What to Know About the Brand New Aquarius Hut-to-Hut Bike Trail in Southern Utah

This fall, a new string of huts was completed that hopes to open up a new route of exploration through Southern Utah. Designed specifically for bikers and known as the Aquarius Trail, it will become fully operation next spring, ready to serve as a legit hut-to-hut, cross-country experience or as individual base camps. Below, we highlight everything you need to know about the brand new trail.

The Aquarius Trail is a public-private partnership featuring five fully-stocked huts.

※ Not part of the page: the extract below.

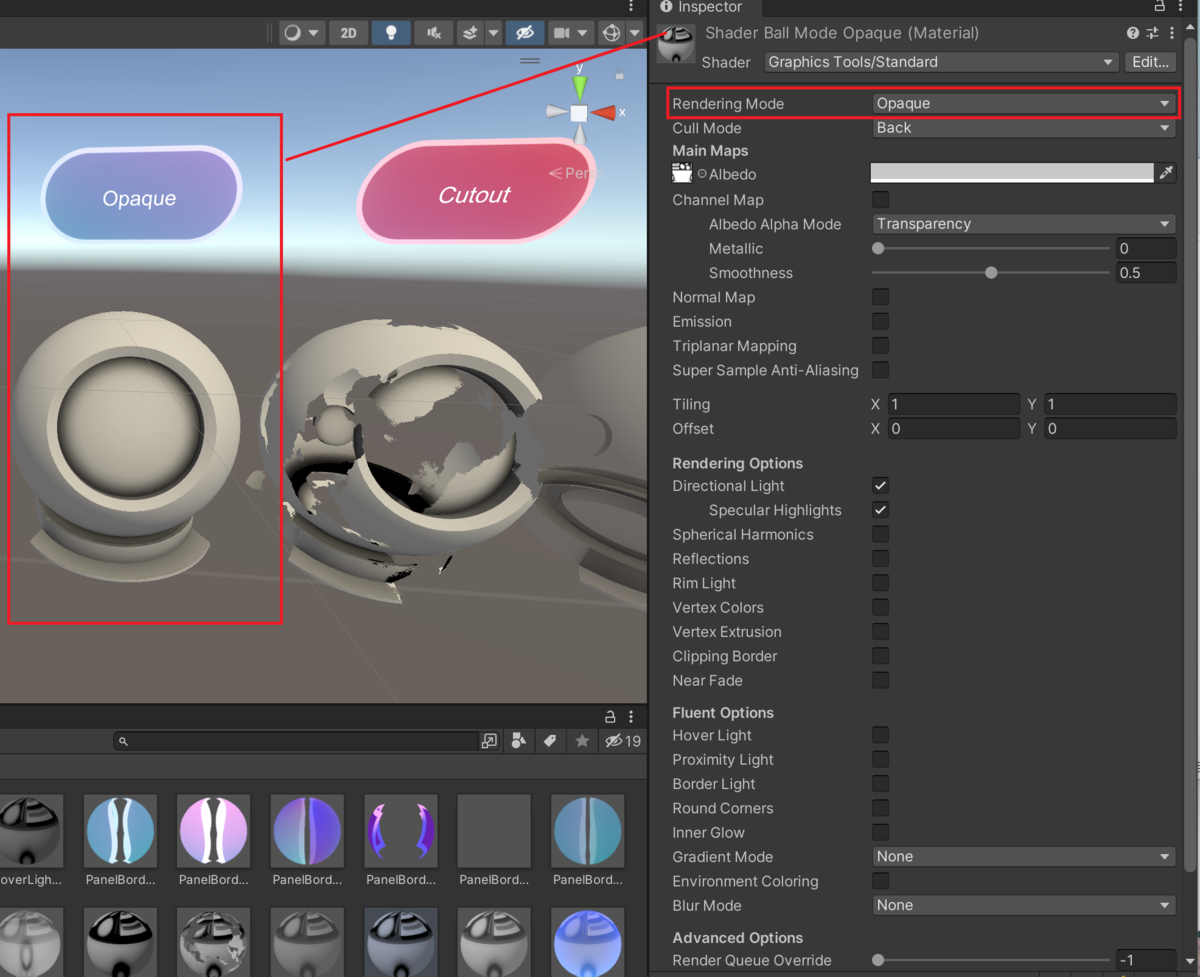Screen dimensions: 1200x977
Task: Click the filter by type icon in Project panel
Action: (x=518, y=741)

The trail system is comprised of five huts along a 190-mile route from the peak of Brian Head (11,307 feet) to Escalante (5,820 feet). The huts are spaced approximately 30 to 40 miles apart, with long, challenging climbs and fun, speedy descents along the way.

Each hut is made of recycled shipping containers and uses solar power to provide electricity. Sleeping up to 12 people, most huts have two bunk rooms (three bunk beds each), a kitchen, bathroom with foot-pump showers, bike maintenance/repair station, fire pit, and plenty of space to spread out and relax. They also have modern conveniences, like solar-powered outlets and a refrigerator and freezer.

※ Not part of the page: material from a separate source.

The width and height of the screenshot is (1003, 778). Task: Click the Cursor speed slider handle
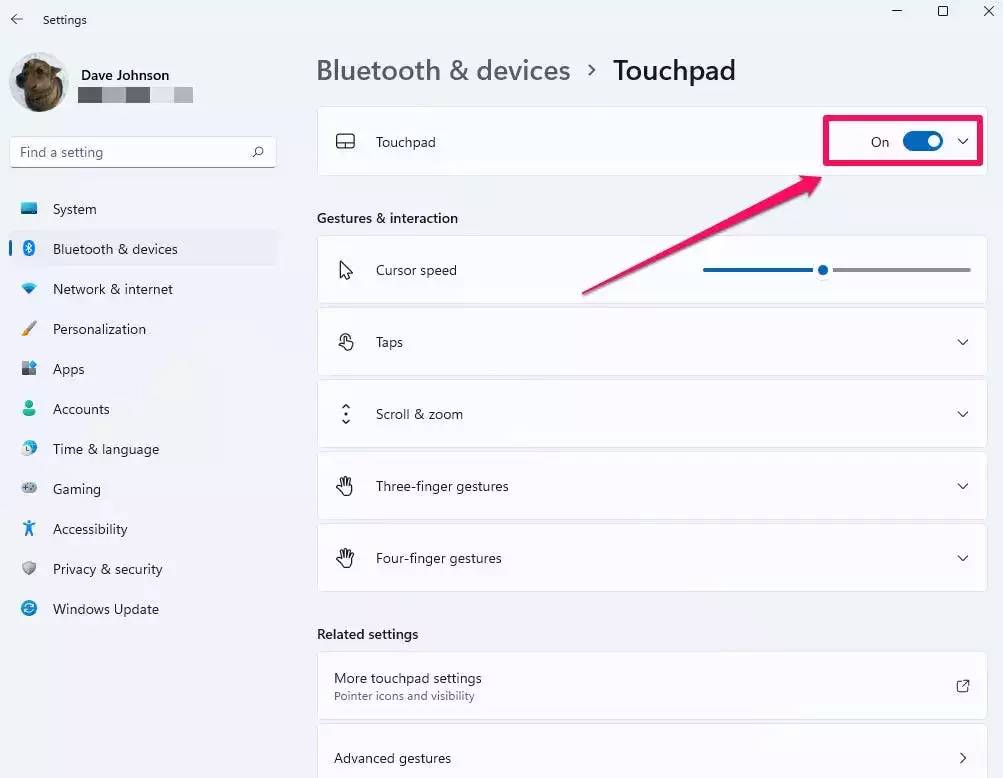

Refrigerator? Freezer? Yep. These huts come fully stocked, not just with solar and gas-powered cooking equipment—including an outdoor grill, two-burner stove, and kitchenware—but with actual food and drinks. Purchase of a spot in the hut includes food for three meals (breakfast and dinner at the huts, with lunch provisions and trail snacks to go), and you can add on a beer package, too, that will have your favorite cold ones waiting.

The first hut on the trail, the Hatch Hut, is located on private property. The other four are built inside the boundaries of Dixie National Forest. The company behind the huts’ construction, Escape Adventures, formed a partnership with the National Forest to build the huts.

The bike route is a gravel grinder’s heaven, and beautiful anyway you slice it.

There are some folks out there who simply love riding on gravel roads. If you’re one of them, then this trail was made for you. The majority of the trail is gravel and rocky, dirt, “fire” roads. Singletrack sections are sprinkled in along the way, but they are few and far between. Take a look at the trail map and notice that some days do not include any singletrack at all.

That said, no matter how you feel about what’s under your tires, you won’t be disappointed by the scenery in front of your eyes. The views above Brian’s Head, the beauty of Red Canyon, the peaceful forests of Pine Lake, the vast, open terrain of the Aquarius Plateau (from which the trail takes its name) – these are all areas the trail will introduce you to that you may have bypassed previously. The trail also includes a bit of history with a jaunt out to Powell Point, where John Wesley Powell surveyed Southern Utah.

Beautiful scenery along the Thunder Mountain Trail in Red Canyon. Thunder Mountain is part of the Aquarius Trail. Photo by Wake and Wander.

Those seeking singletrack can utilize the hut system in a different way.

Of the 190-miles between Brian’s Head and Escalante, only a small percentage of them are single track. So if gravel isn’t your thing, you might not enjoy riding the whole route between the five huts.

But, the singletrack it does have is pretty exciting and highly regarded. For example, both Bunker Creek and Thunder Mountain are part of the Aquarius Trail. So, with that in mind, single trek riders might think about using the hut system in a different way. Instead of completing the entire trail, you could make a case for seeing the single huts as homebases to explore their respective areas in more depth, over the course of a couple days.

For example, the Butch Cassidy Hut is nearby the Thunder Mountain trailhead, as well as other attractions in Red Canyon. It would be perfectly feasible to bunk up at this hut for a weekend and, instead of passing through, stick around and ride all the nearby trails with your crew.

Pine Lake Hut at sunset along the Aquarius Trail. Photo by Wake and Wander.

The huts are destinations in themselves.

Regardless of how you use the hut system and regardless of how you rank the terrain, it’s worth noting that the huts are destinations in themselves. Built in scenic and serene locations – remember, they’re mostly within Dixie National Forest – you wouldn’t even necessarily have to bring a bike to appreciate them.

The Pine Lake Hut, for example, is tucked away in the deep forest, seven miles from the nearest major intersection. The setting is a getaway in itself, meaning you could be happy even if you didn’t leave the hut. Same goes for the Aquarius Hut high atop the Aquarius Plateau. Check out what each individual hut has to offer in terms of location, and consider using it as an avenue to explore these lesser-known parts of Dixie National Forest.